Two separate incidents occurred over the last few days where the Press was intimidated. The profiles of the two cases are quite interesting. In the first instance, a case of sedition was filed by the Ahmedabad Police Commissioner against a journalist from the Times of India.. The provocation was a series of articles that the newspaper ran, alleging links between the city police chief and a former underworld don. As the news blew up into a major storm, the Gujarat police leadership distanced itself from the action of its own police chief in Ahmedabad, stating that the act of filing an FIR against the TOI journalists was his own independent decision.
It is a shabby display of power of the grossest kind that a policeman can independently decide to book journalists for sedition because they have written things that he did not want to hear. Would a private citizen have this kind of facility? Of course not. Even assuming that the journalists did write some thing objectionable, there is a clear conflict of interest in a situation where an aggrieved public servant instead of referring the matter to his superiors for action, chooses to file a criminal case to defend him. Besides a layman’s reading of the Indian Police Code does not indicate that Section 124 has got any thing to do with writing articles in newspapers as such.

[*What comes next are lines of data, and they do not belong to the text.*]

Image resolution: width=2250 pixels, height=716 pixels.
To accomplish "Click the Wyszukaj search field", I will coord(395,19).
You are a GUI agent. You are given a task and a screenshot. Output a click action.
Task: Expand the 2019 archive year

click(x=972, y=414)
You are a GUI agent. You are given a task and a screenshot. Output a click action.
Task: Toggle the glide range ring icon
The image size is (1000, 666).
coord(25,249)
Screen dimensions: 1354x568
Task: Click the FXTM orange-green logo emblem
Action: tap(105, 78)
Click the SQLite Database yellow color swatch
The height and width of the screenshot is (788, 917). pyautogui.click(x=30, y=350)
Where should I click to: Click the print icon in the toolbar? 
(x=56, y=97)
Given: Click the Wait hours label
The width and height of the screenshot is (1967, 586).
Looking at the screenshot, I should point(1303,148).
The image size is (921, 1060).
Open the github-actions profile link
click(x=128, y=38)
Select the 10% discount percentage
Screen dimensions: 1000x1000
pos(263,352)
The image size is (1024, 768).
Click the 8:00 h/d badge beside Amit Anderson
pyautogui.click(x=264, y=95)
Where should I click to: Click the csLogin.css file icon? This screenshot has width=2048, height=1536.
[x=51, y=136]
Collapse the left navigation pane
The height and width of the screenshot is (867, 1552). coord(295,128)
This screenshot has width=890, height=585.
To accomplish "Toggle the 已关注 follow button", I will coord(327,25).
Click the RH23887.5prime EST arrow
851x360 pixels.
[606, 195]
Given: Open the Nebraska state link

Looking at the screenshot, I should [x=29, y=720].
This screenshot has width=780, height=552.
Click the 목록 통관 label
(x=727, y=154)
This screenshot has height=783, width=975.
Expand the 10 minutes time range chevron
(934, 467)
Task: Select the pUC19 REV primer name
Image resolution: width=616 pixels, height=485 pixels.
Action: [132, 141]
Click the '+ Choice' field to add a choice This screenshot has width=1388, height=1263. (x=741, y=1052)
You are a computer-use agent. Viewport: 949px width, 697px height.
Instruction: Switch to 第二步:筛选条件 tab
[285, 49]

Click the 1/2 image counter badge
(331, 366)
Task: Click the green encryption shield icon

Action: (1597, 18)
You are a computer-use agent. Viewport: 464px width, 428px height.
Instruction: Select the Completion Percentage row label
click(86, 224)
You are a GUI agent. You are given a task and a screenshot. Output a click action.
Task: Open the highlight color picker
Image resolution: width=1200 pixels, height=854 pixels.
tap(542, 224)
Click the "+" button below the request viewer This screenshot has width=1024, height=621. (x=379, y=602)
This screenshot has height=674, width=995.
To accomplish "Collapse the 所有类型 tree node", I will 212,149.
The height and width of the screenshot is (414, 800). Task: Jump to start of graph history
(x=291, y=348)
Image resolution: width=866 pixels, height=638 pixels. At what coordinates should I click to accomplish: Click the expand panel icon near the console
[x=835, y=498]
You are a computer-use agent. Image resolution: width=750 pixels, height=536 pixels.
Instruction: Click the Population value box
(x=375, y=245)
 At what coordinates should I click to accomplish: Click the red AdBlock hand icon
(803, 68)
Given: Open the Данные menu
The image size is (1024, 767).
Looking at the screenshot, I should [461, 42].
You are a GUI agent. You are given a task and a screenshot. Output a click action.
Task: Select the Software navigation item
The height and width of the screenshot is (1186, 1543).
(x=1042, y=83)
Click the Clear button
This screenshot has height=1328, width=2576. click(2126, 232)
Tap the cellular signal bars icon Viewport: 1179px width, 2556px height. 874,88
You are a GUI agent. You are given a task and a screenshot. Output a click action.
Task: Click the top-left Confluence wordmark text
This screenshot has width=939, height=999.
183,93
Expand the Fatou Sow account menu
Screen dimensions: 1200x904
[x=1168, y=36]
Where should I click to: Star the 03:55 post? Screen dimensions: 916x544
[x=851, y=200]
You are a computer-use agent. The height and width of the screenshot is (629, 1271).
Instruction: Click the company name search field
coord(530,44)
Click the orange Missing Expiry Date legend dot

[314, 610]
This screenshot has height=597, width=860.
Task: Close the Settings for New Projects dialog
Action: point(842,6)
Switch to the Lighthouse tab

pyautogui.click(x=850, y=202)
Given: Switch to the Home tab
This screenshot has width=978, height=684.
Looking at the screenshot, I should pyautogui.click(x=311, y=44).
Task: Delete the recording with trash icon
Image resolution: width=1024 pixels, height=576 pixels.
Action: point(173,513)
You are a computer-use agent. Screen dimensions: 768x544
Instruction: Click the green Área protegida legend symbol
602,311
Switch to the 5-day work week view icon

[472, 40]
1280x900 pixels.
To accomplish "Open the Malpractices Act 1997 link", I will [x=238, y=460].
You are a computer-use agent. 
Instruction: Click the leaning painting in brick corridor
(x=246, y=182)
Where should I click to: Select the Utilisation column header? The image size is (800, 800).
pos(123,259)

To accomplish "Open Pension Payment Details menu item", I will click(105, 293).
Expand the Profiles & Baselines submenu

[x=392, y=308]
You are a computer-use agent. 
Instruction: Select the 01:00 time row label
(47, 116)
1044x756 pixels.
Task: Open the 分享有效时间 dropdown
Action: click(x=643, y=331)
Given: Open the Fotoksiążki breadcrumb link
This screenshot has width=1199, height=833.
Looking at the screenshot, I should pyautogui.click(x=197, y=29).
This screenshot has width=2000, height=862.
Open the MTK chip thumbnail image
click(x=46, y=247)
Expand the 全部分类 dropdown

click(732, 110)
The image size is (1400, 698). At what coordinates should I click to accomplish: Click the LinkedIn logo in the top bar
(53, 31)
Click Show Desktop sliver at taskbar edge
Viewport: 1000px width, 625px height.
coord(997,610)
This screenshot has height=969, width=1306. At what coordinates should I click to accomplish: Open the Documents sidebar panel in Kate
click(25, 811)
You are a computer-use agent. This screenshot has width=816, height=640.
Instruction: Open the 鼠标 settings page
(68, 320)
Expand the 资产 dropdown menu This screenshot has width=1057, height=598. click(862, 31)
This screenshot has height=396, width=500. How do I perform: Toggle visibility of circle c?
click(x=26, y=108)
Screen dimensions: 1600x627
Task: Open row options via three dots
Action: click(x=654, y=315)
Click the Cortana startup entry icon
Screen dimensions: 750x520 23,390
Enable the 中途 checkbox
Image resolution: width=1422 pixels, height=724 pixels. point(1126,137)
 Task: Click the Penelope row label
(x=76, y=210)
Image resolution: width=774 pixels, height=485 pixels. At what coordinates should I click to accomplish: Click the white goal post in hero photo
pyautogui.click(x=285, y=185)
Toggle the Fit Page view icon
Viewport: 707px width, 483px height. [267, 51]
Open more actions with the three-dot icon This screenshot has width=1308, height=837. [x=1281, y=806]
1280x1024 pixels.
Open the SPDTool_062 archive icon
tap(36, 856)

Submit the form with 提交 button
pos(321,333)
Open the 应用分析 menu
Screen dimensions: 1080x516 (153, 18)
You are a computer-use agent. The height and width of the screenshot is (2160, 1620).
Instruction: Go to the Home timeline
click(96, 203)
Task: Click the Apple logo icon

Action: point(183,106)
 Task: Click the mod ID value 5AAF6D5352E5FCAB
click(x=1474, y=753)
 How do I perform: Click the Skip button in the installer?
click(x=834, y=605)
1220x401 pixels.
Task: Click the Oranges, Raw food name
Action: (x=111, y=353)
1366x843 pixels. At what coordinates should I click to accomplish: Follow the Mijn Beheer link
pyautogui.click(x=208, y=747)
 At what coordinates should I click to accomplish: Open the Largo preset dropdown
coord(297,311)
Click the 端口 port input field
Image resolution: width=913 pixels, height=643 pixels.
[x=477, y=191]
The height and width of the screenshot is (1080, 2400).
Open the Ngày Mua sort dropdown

The other case is of a type that we are of course becoming increasingly familiar with. A newspaper decides to write about an iconic figure and all manner of rage is stirred up, all in the name of “hurt sensibilities” or “a spontaneous response” by aggrieved people. In this particular instance, the Marathi newspaper “Loksatta” from the Indian Express group had editorially commented on the decision of the State government to put up a statue of Shivaji in the Arabian Sea- a statue that in its size, is supposed to surpass the Statue of Liberty. For his efforts, the editor had his house vandalized and copies of the newspaper were burnt at his doorstep. Incidentally the paper made had no comments at all on the persona of Shivaji or his rule – all known to be potentially inflammatory material. All that the paper had said was that the present government was trying to gain shallow political mileage by putting up statues.
An obscurantist mob and the public servant of a democratic state should have little in common with each other. But these two fringes of society – the State with all its lordly élan and dignity and the lumpen elements with in society with no other intellectual pretensions except the intelligence of a mob have both used power to further their own ends. The elite as in the case of the Police Commissioner dug up provisions of the law to silence opponents as in the case of the journalists or in the case of the human rights activist and doctor Binayak Sen who has been held without charges for more than a year in Chattisgarh for alleged links with Maoists. The lumpen mobsters lacked the sanitizing wand of the law and used naked displays of muscle and violence to get their way. But either way, the blatant intolerance of dissent and its suppression through any means available is despicable.